可以采用己烯雌酚-BSA進行固相篩選，還可以采用己烯雌酚-磁珠進行固相篩選，優選交叉篩選。

Mg²⁺濃度根據篩選條件的嚴謹性不同進行調整。

(3)抗己烯雌酚單鏈抗體的可溶性功能表達

將單鏈抗體基因與pTIG-TRX連接成表達載體，在大腸桿菌BL21(DE3)中表達，經SDS-PAGE和Western?Blot鑒定，在30KDa處有目的蛋白條帶，與理論蛋白大小一致，確定表達產物存在于破碎菌體后的上清液中。

抗體的表達可以采用原核表達載體如pBV220，pET系列載體，優選pTIG-TRX。

標簽蛋白可以為麥芽糖結合蛋白、6×組氨酸標簽等，優選6×組氨酸標簽。

(4)抗己烯雌酚單鏈抗體的純化與鑒定

將26株克隆子的表達上清液用間接ELISA和間接競爭ELISA分別鑒定，結果篩選出5株克隆子對DES有特異性的結合；用SPR分析篩出的一株30-3的單鏈抗體的親和力為3.79×10^-6M。利用Anti-His?tag親和層析柱對表達的單鏈抗體進行了純化。

3.權利要求2中所述小鼠可以是其他品系小鼠，優選幾種品系小鼠的組合。

4.權利要求2中所述連接VH、VL的鏈接linker為幾個G4S的組合，優選(G4S)₃。

5.權利要求2中所述核糖體展示元件中的啟動子根據體外翻譯系統的不同可以為原核啟動子(T7啟動、tac啟動子等)，優選原核啟動子特別是T7啟動子。

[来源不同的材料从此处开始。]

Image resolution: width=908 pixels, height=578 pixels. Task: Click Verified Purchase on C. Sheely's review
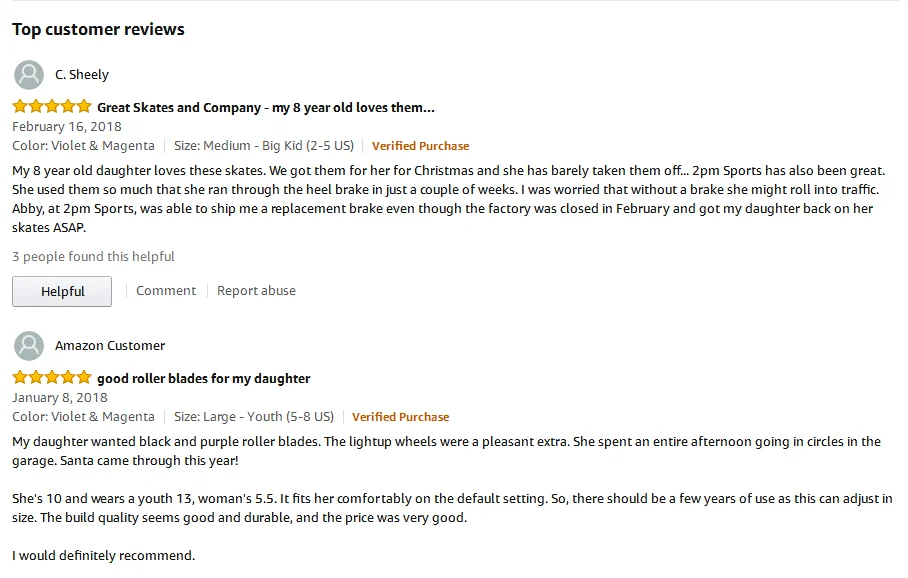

6.權利要求2中所述篩選方法可以采用己烯雌酚-BSA進行固相篩選，還可以采用己烯雌酚-磁珠進行固相篩選，優選在不同篩選輪次中采用不同方法交叉篩選。

7.權利要求2中所述抗體的表達可以采用原核表達載體如pBV220，pET系列載體，并根據載體不同選擇不同表達宿主，優選pTIG-TRX載體。

8.權利要求2中所述標簽蛋白可以為麥芽糖結合蛋白、6×組氨酸標簽等，優選6×組氨酸標簽。